How old is my dog in human years?
We've all been told that one human year is the same as seven dog years, but it turns out that's not actually true.
While no-one is really sure where that theory came from, it could have originated as far back as the 13th Century when monks wrote about it at Westminster Abbey in London!
In 1953, a French researcher published the theory that dogs age 15 to 20 times faster than humans do during their first year of life, but that ratio soon tapers off to about one dog year being the equivalent of five human years, but this is not always true for every breed or size of dog.
Now, there are various variations of that theory but to suggest all dogs age the same in an equivalent way to humans, just isn't correct.

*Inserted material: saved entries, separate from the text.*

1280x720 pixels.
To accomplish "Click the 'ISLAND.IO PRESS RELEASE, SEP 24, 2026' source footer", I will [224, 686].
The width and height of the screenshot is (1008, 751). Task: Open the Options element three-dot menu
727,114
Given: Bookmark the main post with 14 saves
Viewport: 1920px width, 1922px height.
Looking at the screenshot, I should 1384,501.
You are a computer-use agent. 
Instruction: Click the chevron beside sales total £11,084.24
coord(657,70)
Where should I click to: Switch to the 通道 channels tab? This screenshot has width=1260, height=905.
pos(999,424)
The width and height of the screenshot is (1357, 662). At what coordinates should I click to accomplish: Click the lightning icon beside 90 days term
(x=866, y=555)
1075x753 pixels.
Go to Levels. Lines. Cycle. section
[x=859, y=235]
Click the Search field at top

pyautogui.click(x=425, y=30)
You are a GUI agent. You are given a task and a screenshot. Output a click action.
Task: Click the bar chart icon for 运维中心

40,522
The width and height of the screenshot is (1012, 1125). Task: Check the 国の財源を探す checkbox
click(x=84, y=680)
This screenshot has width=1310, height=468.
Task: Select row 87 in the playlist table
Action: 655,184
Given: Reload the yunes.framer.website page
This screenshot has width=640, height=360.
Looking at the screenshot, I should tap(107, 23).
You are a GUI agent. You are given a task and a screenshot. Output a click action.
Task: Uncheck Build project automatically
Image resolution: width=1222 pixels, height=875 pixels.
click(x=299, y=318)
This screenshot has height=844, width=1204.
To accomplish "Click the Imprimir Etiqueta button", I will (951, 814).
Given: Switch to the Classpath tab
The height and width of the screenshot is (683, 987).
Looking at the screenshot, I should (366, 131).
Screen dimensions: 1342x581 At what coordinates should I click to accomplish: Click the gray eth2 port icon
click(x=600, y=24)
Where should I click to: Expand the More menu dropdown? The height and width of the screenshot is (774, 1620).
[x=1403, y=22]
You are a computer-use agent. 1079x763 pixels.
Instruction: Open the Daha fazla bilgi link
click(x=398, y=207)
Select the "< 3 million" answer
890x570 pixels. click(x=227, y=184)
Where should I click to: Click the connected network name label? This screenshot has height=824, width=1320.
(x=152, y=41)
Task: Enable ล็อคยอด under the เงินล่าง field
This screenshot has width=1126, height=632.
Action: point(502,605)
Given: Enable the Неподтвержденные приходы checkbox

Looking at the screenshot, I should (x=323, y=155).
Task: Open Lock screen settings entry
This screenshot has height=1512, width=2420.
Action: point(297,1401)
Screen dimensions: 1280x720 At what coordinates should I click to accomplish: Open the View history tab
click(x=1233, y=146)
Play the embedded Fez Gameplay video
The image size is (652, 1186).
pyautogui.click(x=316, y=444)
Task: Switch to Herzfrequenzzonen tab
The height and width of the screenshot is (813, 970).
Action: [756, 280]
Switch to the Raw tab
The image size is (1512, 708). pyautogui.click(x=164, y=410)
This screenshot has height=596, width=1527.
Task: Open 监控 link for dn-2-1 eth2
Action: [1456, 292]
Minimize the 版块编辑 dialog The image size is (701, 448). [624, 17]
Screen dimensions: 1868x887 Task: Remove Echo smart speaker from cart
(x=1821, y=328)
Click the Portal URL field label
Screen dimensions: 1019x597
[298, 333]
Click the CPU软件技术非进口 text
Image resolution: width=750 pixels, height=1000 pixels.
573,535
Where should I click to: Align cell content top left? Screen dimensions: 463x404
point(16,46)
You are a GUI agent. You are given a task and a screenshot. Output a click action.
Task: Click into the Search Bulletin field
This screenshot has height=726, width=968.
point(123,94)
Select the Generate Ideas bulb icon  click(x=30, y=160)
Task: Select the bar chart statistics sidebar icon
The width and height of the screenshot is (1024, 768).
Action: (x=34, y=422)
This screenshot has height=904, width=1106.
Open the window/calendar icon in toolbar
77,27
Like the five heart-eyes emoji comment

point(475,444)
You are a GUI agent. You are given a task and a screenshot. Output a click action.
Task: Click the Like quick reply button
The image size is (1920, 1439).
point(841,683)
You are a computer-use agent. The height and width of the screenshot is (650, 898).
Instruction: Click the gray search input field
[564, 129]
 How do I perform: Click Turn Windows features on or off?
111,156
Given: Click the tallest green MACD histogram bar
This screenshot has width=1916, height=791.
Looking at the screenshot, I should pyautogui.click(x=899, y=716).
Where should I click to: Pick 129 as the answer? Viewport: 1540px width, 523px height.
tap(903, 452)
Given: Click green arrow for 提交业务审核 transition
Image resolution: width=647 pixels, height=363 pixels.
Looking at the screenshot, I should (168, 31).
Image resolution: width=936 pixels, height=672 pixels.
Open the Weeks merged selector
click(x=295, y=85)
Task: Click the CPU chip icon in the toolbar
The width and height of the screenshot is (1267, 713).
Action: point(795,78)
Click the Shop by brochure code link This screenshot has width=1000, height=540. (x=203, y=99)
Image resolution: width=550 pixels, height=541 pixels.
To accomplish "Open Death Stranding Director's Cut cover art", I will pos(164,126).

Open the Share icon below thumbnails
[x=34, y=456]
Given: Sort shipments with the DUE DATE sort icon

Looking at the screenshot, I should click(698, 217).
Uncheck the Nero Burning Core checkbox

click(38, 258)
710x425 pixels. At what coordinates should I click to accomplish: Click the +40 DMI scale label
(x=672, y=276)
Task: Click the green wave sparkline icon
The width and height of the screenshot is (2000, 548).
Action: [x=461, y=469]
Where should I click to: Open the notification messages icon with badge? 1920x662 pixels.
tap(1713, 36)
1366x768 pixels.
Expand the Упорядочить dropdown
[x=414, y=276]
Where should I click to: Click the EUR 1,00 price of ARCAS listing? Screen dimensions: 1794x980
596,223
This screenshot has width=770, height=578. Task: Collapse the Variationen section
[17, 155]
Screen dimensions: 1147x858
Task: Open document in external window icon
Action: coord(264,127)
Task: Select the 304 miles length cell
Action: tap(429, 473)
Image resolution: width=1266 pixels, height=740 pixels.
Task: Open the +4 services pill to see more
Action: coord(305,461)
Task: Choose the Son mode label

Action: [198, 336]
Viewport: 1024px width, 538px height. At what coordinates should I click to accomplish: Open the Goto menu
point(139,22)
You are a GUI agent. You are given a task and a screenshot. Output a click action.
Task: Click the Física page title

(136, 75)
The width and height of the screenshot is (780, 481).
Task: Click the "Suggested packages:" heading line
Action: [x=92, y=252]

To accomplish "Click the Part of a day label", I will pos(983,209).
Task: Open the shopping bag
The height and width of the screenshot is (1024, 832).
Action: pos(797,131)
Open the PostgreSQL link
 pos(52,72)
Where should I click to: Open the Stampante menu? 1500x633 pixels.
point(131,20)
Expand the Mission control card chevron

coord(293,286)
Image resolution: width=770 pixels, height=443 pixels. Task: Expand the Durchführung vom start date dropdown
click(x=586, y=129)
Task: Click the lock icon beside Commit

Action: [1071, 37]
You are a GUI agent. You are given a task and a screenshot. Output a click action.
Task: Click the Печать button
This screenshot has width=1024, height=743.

How to Calculate Dog Years to Human Years
However, there are certain clues to guaging how old your dog is in human years. As a rule, the American Veterinary Medical Association breaks it down very simply like this:
15 human years equals the first year of a medium-sized dog’s life.
Year two for a dog equals roughly nine years for a human.
After that, each human year is approximately five years for a dog.
Average life expectancy of a dog
Small dogs live longer than bigger dogs but male and female dogs have similar life expectancies.
Small dogs (less than 17kg) are expected to live for between 13-16 years.
Common breeds: Maltese, Dachshund, Miniature Poodle, Pomeranian
Medium sized dogs (11-17kg) live to between 11 and 14 years.
Common breeds: American Staffordshire Terriers, Cavalier King Charles, Beagles
Large dogs (18-31kg) live to nine to 12 years of age.
Common breeds: Boxers, Cocker Spaniels, Australian Shepherds, Bull Terriers
Extra-large dogs (32-40kg) lifespan is around eight to 10 years.
Common breeds: Golden Retriever, Labradors, German Shepherds, Rottweilers
Extra-Extra-Large Dogs (40kg+) are expected to live for between six and eights years.
Common breeds: Great Danes, Bernese Mountain Dogs, Newfoundland,
For a breed specific age calculator, click here.
Cross breed dogs or mutts have a longer lifespan than pedigree dogs as generally speaking they have the least number of health problems.
Signs of ageing
Technically speaking a dog is considered “old” when they have reached three quarters of their life expectancy but there are also a couple of signs to look out for:
- Gray hair, starting at their face then the rest of the body
- Stiff legs
- Poor hearing
- Worn or missing teeth
- Decaying vision and white cataracts
What is the longest living dog breed?
The Yorkshire Terrier is one of the longest living dog breeds with an average life expectancy of between 17-20 years.
What is the record for the oldest dog ever?
The Guiness World Record for the oldest dog is an Australian cattle-dog named Bluey who lived to the age of 29 years and 5 months old.